$G$ is a graph whose vertices are all $3$ element subsets of $\lbrace{1,2,3,4,5,6}\rbrace$. Sets A and B are considered adjacent vertices of G if they have exactly one number in common and that number is the cost of the edge AB. Find a cheapest spanning tree of G.
My solution: Graph $G$ is to be taken and the $3$ element subsets are chosen from $\binom{6}{3} = 20$, so there are $20$ subsets taken from the array. {$1,2,3$}, {$1,3,4$}, {$1,4,5$}, {$1,5,6$},{$2,3,4$},{$2,4,5$},{$2,5,6$} and so on..
I assume that we have to take subsets with a common element and mark it as a vertex, once chosen I would apply Kruskal's algorithm to find the cheapest cost based on the Edge's weight, and the weight determined by the common element between two vertices.
There are $10$ edges between the vertices.
I'm not sure how to put it in a formal proof? could anyone show me how to do so?
The vertex $ \{ 1,2,3 \}$ is joined to the $9$ verticies of the form $ \{ a, B,C \}$ where $ a \in \{ 1,2,3 \}$ and $B , C \in \{4,5,6 \} $. The next layer consists $9$ verticies is of the form $ \{a,b,C \}$ where $ a,b \in \{ 1,2,3 \}$ and $ C \in \{4,5,6 \} $. There is then a final layer consisting of the $1$ vertex $ \{ 4,5,6 \}$.
There $10$ verticies are of the form $ \{ 1, x,y \}$ where $x,y>1$; There $6$ verticies are of the form $ \{ 2, x,y \}$ where $x,y>2$; There $3$ verticies are of the form $ \{ 3, x,y \}$ where $x,y>3$; There is $1$ vertex are of the form $ \{ 4, x,y \}$ where $x,y>4$; and this is the full list of $20$ verticies.
The cheapest spanning tree will be obtained by joining each set by its smallest element.
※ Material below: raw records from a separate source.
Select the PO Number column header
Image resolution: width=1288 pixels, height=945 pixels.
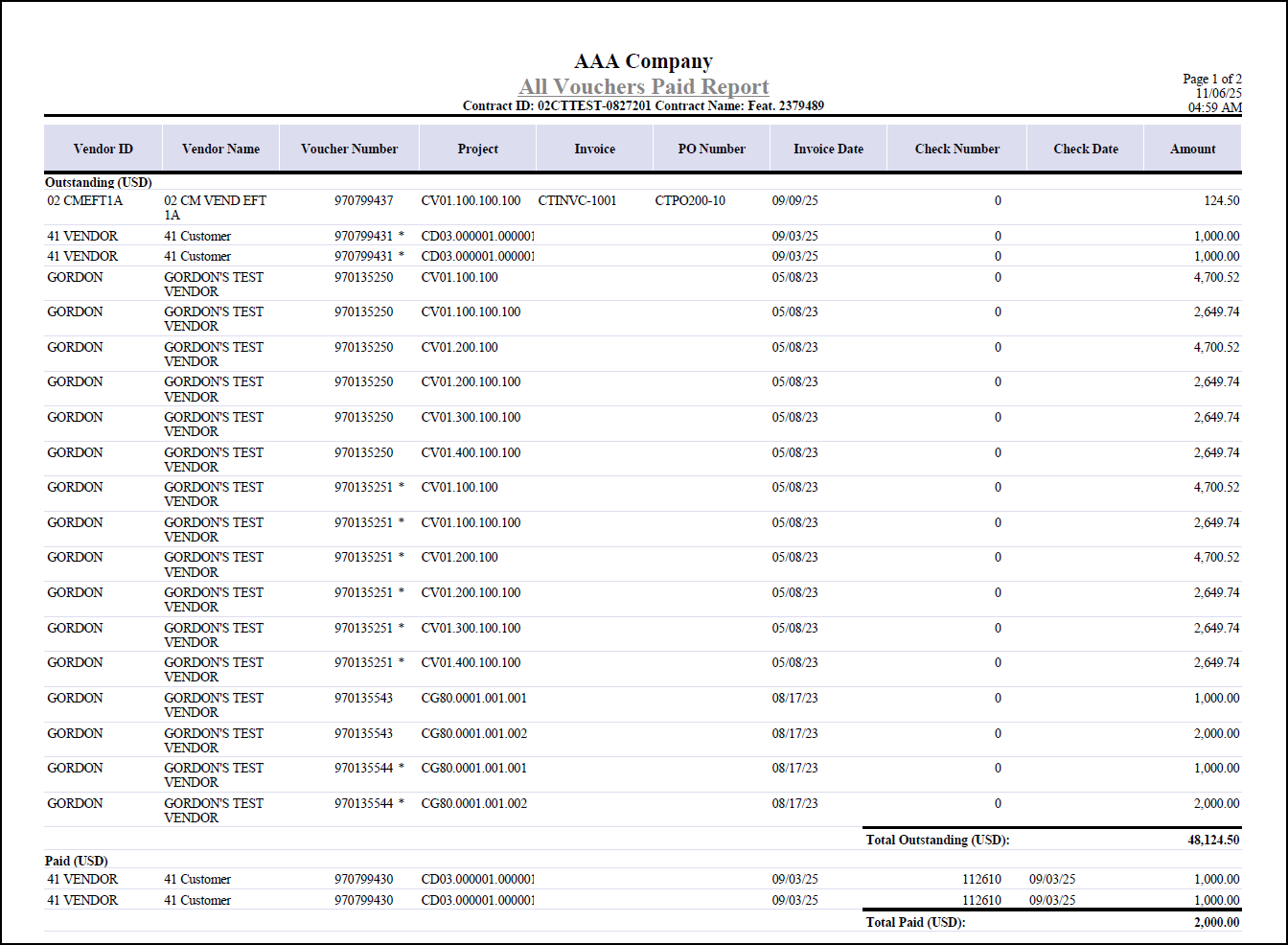[x=711, y=149]
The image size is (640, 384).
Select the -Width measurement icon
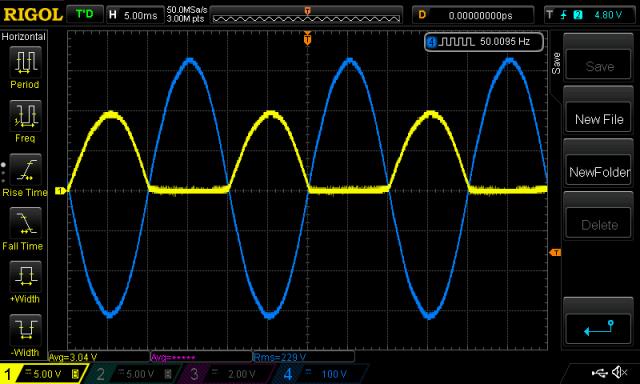(x=25, y=330)
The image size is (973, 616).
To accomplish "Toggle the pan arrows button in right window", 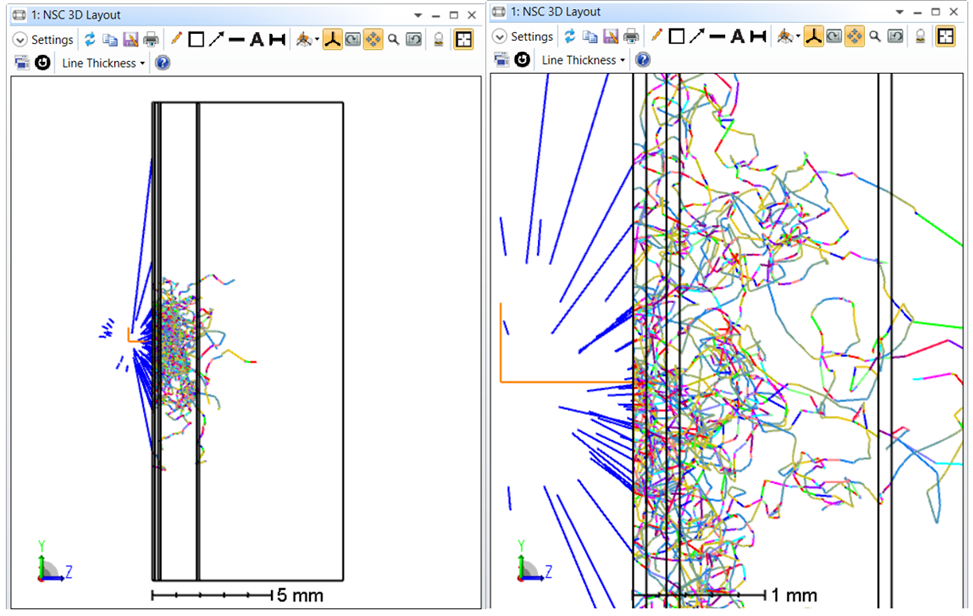I will tap(854, 36).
Such a tree can formed as follows ...
Join $ \{1,2,3 \}$ to its $9$ nearest neighbours. Join each of the $3$ sets $ \{ 1, A,B \} $ to the $2$ sets of the form $ \{1,a,C \}$ where $A,B,C \in \{4,5,6 \}$ and $a=2$ or $3$. Join each of the $3$ sets $ \{ 2, A,B \} $ to the $2$ se sets of the form $ \{2,3,C \}$ where $A,B,C \in \{4,5,6 \}$. Finally join the vertex $ \{4,5,6 \}$ to $ \{ 1,2,4 \}$.